First and most important, how are we all feeling about the divorce of Tom Cruise and my best friend Katie Holmes? I'm so glad that this was not oddly foreshadowed by my novel, Hollywood Car Wash, which is about a made-up relationship that is just for publicity and is not at all a roman a clef about them. Nope. You'll also notice that they've made this announcement on a Friday to give it the weekend to die down a little, and that it came AFTER his movie "Rock of Ages" came out, for which she did few to no effusive red-carpet appearances.
So, hi! It's Friday again, and I have two blog posts again. On my other blog, I have challenged a well-known author to a self-publishing cage match, so we'll see how that goes. Should be good for a laugh.
On the "Funny Strange" tip, I'm wondering– do you buy dog food at Petco? I noticed recently they changed their rewards system, and the new one is laughably complicated. It used to simply consist of the following offer: you buy ten bags of dog food, you get one free. This was fine with me, as I really only buy dog food at Petco and don't spend alot of time or mental energy there. I just noticed that they re-launched, though, and now their rewards program has some kind of algorithm, the info graphic of which looks like this:
Wow. This is like a complicated piece of math, whereby a small dog bowl plus a tennis ball plus some scissors equals some kind of acrrual of an unknown amount of reward points that I am unsure how to redeem, making me go "What the whaaaaat? Are you going to discount my dog food or not, Petco?"
I'm sorry– I do marketing and search engine optimization as part of my job and I would rather not think algorithmically when it comes to dog food. I fail to understand how marketing departments think stuff like this is a good idea. Here's another example: in New York, the D'Agostino grocery stores also have something like this where you earn a certain amount of points per purchase and and you can apply those points to certain other purchases when you check out, and the checkers will say things that they don't realize sound completely absurd, like "Do you want to use your 11 points on those bananas?" and you're like "I'm just hungry, I don't want to do math. Why don't you apply it wherever it makes sense?"

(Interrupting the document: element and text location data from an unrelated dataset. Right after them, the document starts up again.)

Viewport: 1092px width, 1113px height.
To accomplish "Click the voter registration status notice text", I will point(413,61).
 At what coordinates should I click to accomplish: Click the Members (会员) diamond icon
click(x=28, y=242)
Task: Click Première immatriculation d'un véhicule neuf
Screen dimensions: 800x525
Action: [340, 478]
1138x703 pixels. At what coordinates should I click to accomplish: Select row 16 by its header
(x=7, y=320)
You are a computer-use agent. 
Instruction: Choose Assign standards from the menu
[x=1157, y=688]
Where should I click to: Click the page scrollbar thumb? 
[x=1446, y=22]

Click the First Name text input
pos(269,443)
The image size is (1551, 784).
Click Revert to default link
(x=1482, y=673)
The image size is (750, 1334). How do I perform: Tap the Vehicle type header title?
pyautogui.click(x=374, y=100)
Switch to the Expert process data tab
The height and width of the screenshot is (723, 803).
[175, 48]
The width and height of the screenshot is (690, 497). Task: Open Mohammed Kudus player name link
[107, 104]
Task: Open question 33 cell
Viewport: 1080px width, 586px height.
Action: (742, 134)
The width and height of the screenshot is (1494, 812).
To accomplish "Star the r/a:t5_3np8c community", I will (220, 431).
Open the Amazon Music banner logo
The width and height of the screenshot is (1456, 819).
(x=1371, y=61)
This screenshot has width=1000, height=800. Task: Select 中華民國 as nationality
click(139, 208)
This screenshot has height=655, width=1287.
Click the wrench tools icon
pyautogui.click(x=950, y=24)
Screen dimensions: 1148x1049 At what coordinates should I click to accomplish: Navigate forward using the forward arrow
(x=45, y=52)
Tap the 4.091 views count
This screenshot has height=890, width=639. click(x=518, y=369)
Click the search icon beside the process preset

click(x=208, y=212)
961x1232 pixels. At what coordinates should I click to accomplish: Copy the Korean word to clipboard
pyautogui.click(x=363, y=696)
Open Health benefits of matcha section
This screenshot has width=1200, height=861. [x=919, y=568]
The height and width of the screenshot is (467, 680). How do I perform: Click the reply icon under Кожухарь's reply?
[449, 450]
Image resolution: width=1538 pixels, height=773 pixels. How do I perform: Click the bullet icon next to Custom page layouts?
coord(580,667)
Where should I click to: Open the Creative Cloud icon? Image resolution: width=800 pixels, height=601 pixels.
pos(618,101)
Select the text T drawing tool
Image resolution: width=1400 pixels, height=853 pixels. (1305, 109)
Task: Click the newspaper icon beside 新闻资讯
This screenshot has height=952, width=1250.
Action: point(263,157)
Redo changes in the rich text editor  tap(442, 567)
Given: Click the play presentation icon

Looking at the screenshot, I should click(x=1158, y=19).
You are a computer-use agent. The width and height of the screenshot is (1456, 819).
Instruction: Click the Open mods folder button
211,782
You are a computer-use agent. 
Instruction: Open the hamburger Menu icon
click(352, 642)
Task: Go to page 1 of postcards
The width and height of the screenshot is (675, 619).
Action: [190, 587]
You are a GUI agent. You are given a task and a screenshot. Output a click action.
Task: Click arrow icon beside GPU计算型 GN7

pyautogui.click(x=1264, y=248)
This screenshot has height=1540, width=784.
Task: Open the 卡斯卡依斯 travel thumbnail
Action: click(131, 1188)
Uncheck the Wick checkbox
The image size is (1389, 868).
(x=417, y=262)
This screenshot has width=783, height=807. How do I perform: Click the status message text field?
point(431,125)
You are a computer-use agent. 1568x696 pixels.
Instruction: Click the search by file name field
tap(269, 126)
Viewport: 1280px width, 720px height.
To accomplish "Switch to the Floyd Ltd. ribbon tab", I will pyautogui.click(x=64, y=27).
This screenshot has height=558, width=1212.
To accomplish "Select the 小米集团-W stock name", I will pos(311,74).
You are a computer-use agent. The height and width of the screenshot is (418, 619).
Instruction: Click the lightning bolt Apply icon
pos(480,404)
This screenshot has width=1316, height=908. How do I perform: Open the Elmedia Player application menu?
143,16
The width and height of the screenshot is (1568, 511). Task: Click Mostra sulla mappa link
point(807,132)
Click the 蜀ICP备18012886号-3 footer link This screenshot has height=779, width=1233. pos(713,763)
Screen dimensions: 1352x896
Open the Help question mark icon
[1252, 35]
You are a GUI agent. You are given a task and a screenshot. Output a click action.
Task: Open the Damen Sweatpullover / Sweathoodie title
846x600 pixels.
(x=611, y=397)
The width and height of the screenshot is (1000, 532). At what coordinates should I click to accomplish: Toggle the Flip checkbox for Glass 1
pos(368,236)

My point here is that I think it's funny when companies want their customers to put brain power into their made-up rewards programs and they actually think that this is going to prompt increased engagement, when what programs like this actually do is make me stop using them altogether. I predict that a year from now they will go back to giving me the 11th bag of dog food for free, because they will hear feedback about how confusing this new system is.
Or maybe they're trying to get me to not engage their rewards program, which would also be interesting. All this "dog food algebra" experiment has accomplished so far is to make me check the other pet store down the street to see if I can get the same dog food for a better price. Awesome job, Petco marketing department!